### WHAT YOU ARE ASKED TO DO
Please state how many lines of the data contain "Enable". The number by itself is enough.

### EXTRACTED DATA

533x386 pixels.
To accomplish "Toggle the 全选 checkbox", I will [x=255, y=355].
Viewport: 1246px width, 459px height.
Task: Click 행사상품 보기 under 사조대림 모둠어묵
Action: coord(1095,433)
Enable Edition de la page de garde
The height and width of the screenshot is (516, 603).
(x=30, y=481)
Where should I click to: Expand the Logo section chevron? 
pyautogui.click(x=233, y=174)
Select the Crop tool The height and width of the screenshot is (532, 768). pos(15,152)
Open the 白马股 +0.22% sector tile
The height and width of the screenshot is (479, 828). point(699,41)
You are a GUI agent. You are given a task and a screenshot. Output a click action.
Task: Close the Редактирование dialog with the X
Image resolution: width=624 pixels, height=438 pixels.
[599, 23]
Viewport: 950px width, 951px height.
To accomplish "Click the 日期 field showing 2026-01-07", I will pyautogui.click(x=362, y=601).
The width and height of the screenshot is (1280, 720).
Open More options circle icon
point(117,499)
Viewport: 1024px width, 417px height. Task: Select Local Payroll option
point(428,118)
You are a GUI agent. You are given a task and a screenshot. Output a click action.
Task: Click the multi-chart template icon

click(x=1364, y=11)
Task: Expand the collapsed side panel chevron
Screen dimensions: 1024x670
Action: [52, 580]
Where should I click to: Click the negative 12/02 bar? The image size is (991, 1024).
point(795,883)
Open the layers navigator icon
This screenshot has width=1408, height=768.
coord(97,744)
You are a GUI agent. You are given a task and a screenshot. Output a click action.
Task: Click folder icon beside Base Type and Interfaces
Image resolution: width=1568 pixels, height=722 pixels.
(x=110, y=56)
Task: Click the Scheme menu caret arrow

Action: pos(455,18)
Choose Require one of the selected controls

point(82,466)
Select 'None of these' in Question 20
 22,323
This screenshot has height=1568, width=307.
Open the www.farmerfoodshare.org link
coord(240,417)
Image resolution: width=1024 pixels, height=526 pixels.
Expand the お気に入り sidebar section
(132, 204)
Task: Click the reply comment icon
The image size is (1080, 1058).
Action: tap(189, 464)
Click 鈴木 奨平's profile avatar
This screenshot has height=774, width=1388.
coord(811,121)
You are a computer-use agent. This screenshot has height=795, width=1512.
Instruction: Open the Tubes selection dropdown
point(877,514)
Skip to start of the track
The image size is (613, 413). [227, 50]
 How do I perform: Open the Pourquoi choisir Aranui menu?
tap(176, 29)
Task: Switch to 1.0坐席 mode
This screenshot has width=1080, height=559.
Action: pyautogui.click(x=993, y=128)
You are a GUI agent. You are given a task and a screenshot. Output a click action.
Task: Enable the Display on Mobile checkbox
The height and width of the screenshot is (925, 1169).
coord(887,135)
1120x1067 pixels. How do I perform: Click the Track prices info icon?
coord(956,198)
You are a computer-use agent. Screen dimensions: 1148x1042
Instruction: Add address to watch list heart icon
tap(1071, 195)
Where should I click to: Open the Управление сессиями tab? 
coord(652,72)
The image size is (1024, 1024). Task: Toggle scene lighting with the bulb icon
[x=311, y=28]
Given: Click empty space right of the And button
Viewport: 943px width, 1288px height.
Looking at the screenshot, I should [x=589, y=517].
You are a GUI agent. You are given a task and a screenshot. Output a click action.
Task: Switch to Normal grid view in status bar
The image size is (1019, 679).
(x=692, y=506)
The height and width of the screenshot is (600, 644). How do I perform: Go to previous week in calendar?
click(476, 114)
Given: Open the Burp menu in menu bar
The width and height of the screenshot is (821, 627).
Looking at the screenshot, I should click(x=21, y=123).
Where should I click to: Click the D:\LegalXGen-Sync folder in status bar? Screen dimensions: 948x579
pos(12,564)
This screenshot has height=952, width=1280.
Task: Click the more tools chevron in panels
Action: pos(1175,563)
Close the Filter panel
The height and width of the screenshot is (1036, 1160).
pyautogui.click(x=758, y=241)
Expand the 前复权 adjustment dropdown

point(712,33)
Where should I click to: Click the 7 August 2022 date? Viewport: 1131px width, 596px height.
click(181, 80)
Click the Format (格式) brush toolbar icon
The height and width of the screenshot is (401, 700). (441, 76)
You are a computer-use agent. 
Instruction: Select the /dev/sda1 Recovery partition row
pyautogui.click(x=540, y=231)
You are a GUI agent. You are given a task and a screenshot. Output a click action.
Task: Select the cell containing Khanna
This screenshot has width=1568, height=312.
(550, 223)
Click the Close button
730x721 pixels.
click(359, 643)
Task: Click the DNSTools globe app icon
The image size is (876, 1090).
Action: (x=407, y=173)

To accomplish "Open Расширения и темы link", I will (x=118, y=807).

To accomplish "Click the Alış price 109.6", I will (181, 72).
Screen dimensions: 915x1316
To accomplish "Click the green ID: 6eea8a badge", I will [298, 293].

### YOUR RESPONSE
2